En fait, on peut se trouver sur ces itinéraires en compagnie de dizaines de voitures roulant à vive allure, et la bande cyclable éventuelle, bonne conscience des constructeurs, souvent matérialisée par une sur-largeur créée pour des objectifs bien différents, comme l’arrêt d’urgence des véhicules motorisés, ne sera sécurisante que si elle est prise sur la gauche, pour être face au danger, comme on le conseille aux piétons. (Certains membres de l’association de cyclistes Vélo-en Têt que j’avais emmenés un dimanche en visite promenade ont qualifié de « traquenard » la traversée à vélo de la ligne Perpignan – Figueras par le nouveau pont-route construit entre Le Soler et Toulouges).

Le tube du siècle

Lors de l’enquête publique concernant cette réalisation, j’avais d’ailleurs demandé que, au moins en zone urbaine, et partout où c’était envisageable, la voie soit traversable tous les 500 mètres, et longeable, même au moyen d’un simple sentier, par les piétons, cyclistes, et autres usagers non motorisés.

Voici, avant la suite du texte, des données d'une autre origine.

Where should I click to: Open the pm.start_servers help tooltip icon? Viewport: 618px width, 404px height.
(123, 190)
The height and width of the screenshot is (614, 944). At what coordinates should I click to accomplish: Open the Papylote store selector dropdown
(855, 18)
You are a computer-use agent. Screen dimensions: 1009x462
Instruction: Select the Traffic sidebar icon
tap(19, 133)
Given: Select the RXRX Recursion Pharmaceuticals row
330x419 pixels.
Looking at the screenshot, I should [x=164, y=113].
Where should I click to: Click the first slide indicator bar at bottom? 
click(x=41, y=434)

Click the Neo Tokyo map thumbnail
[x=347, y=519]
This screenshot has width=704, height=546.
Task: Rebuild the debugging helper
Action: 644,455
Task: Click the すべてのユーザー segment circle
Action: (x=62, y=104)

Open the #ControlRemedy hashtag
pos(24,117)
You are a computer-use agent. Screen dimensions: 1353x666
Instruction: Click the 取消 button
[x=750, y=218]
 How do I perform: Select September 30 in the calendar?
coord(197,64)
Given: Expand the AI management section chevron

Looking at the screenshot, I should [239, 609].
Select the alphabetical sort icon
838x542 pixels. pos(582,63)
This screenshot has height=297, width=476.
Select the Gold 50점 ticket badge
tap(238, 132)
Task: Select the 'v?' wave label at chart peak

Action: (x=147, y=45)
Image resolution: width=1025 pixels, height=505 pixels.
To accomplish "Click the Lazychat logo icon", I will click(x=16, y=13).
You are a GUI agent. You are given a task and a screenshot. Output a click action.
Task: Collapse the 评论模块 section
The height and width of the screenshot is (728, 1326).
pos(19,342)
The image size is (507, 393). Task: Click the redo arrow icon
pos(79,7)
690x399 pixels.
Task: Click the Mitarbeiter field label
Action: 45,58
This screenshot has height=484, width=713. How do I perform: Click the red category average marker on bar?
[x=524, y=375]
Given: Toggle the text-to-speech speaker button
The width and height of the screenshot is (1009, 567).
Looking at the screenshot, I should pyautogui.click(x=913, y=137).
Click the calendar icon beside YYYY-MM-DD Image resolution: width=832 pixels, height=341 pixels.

En effet, n’est-il pas un peu réducteur, voulant construire pour 100 ans, de n’envisager que les circulations transversales actuelles, automobiles dans une écrasante majorité ?

Bien sûr, il est toujours possible de construire un nouveau pont-route pour une voie nouvelle qui serait créée, et l’économie sur la distance économisée par les véhicules à pétrole sera soigneusement évaluée, d’autant que le prix du pétrole ne peut que monter dans les décennies qui viennent. Dans ce contexte, il est possible que les transferts modaux vers le vélo et la marche à pied deviennent plus intéressants. Mais ils le seront d’autant plus si la distance à parcourir est plus courte, comme cela est en permanence recherché dans les pays qui sont en avance par rapport à nous sur ce plan.

Or un tube de béton de deux mètres sur deux de section ne coûte rien s’il est posé à la base d’un remblai avant la construction de la ligne. On pourrait même envisager qu’il serve aussi à faire passer une rivière sèche ne coulant que quelques jours par an, et pour laquelle on revendique de rester « transparent ». (La coexistence des vélos et d’une rivière en eau a même été acceptée pour la traversée d’une rocade routière entre Perpignan et Toulouges.) Après la construction de la ligne, ce passage coûtera très cher, et ne sera évidemment réalisé que s’il y a une très forte pression, c’est à dire une très forte souffrance des riverains devant traverser la structure. Par ailleurs, pendant quelques temps encore, on ne le réalisera pas sans envisager aussi un passage pour les voitures, ce qui en augmentera prodigieusement le prix, ce qui en retardera encore la réalisation.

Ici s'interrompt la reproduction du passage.